It is Black History month — a time where we celebrate the achievements of African Americans throughout history. And there are truly many to celebrate. But a single month is not enough to honor the contributions made by an entire group of people.
We all know the fantastic achievements of Dr. Martin Luther King Jr., Frederick Douglas, Barack and Michelle Obama, Harriet Tubman and many others who made tremendous contributions to our nation’s history, but we tend to forget many others who deserve just as much recognition.
So without further ado, I present some of the people in African American History who have not been as properly recognized for their achievements and contributions.
- Claudette Colvin, 1939-Present
Many know of the story of Rosa Parks — the woman who refused to give up her seat to a white passenger on a bus in Montgomery. However, many do not knowClaudette Colvin. At just 15 years old, Colvin defied the laws of segregation by sitting in the middle, instead of the back, of the bus. She continued to refuse to surrender her seat to a white woman and was eventually arrested, becoming the first woman to be detained for resistance. This happened just 9 months before Rosa Parks. She had been a pioneer of the Civil Rights Movement as she became a huge part of the Supreme Court ruling to end segregation on public transportation.
- Bessie Coleman, 1892-1926
Bessie Coleman was the very first licensed black pilot in the world after attending flight school in France. Flying schools in the United States refused to take her, so she taught herself French, moved to France, and earned her pilot’s license in just seven months. Upon moving back to the United States, she specialized in parachuting and stunt flying, performing aerial tricks for live audiences, which also brought her to become the first ever woman of African American and Native American descent to make a public flight.
- Bayard Rustin, 1912-1987
We all know Dr. Martin Luther King Jr. and the March on Washington in 1963, but not many know of one of the key figures who helped to organize the march — Bayard Rustin. He was one of MLK’s advisors and had been active in the Civil Rights Movement, using non-violent techniques inspired by Gandhi and protesting segregation in the public transit system. He also coordinated human rights protests that had over 10,000 attendees. Though he had been a huge part of the Civil Rights Movement, many do not know him because he had been openly gay, which was not seen as acceptable at the time.This made him a liability to be on the front lines.

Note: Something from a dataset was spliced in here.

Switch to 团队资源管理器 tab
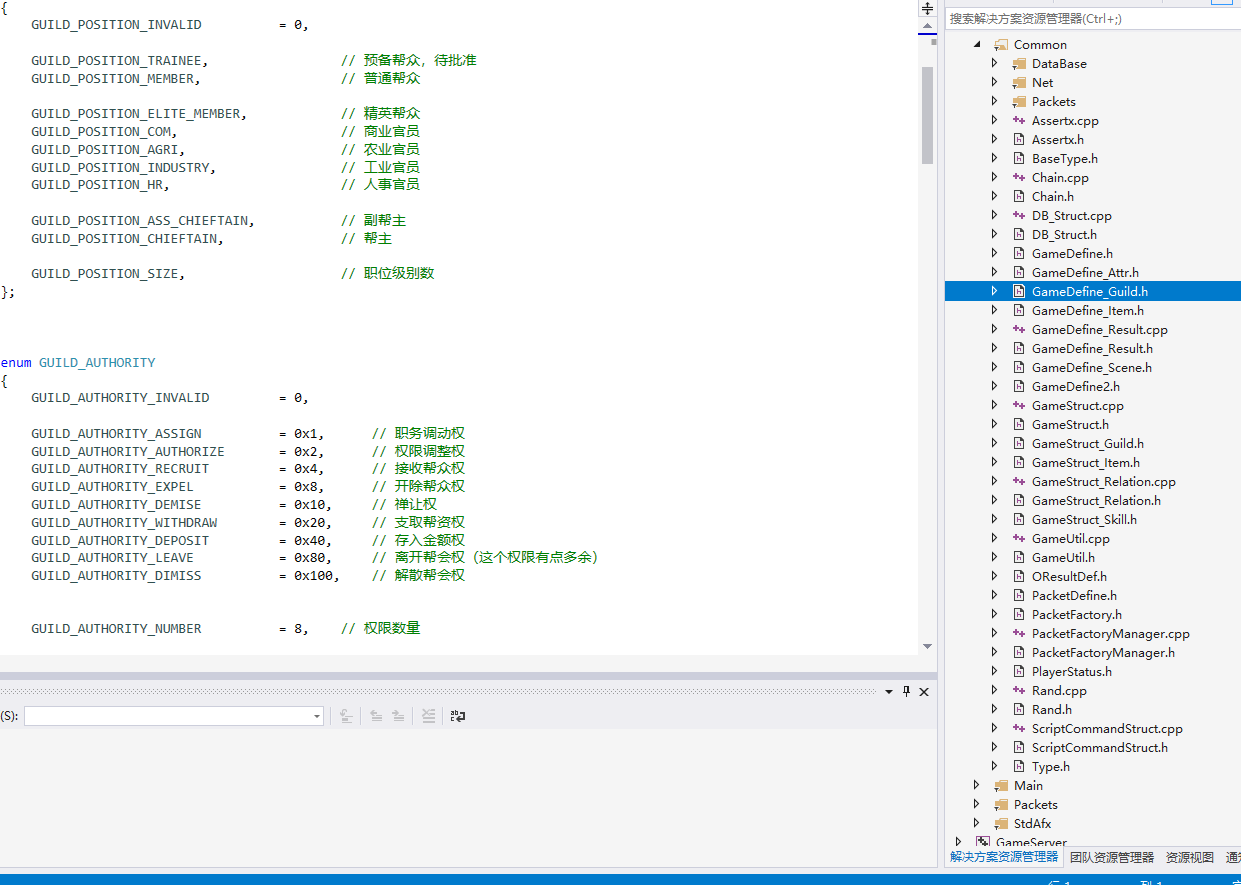Viewport: 1241px width, 885px height. pos(1111,858)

- Oscar Micheaux, 1884-1951
In a 30 year span, Oscar Micheaux wrote and directed over 40 silent films. Not to mention he had been the first African American to make a film, and the first to produce a film that had been shown in “white” movie theatres. His films broke boundaries as they displayed white villains, mixed-race romancesa and intelligent black protagonists. He broke black stereotypes in his films and exposed the racism of the time.

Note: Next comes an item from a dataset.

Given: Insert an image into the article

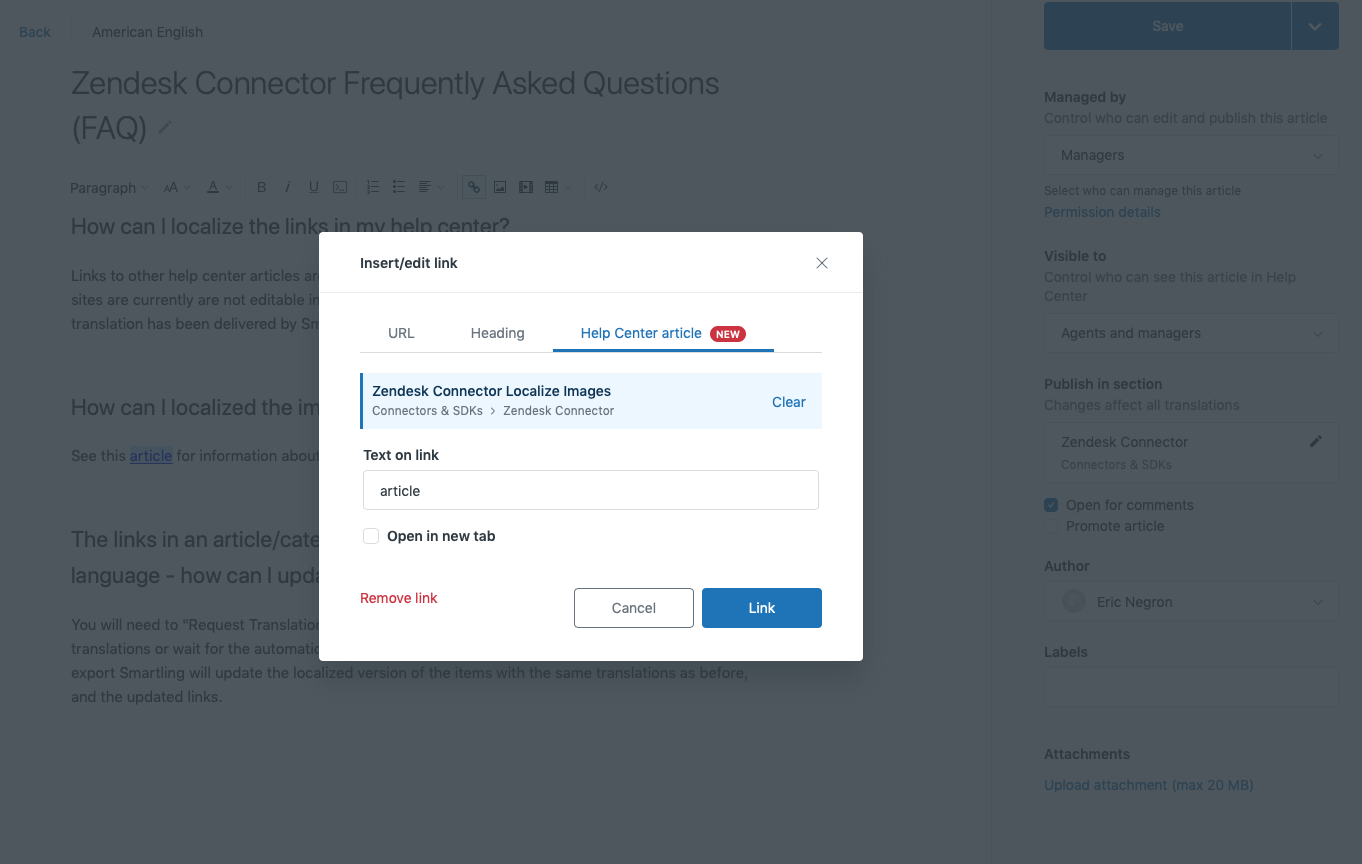Looking at the screenshot, I should (499, 187).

- Shirley Chisholm, 1924-2005
Shirley Chisholm became the first ever African American woman elected to Congress in the 1960s, and the first woman and African American to run for the Democratic Party presidential nomination. In government, she became known as “Fighting Shirley,” and introduced over 50 pieces of legislation fighting for racial and gender equality ending the Vietnam War, and helping the poor. She even became the first black woman to serve on the House Rules Committee and co-founded several organizations, including the National Women’s Political Caucus and the National Political Congress of Black Women.
These have been only a few of the countless remarkable figures in African American history. These people broke boundaries — they brought progression, and they still inspire us to this very day.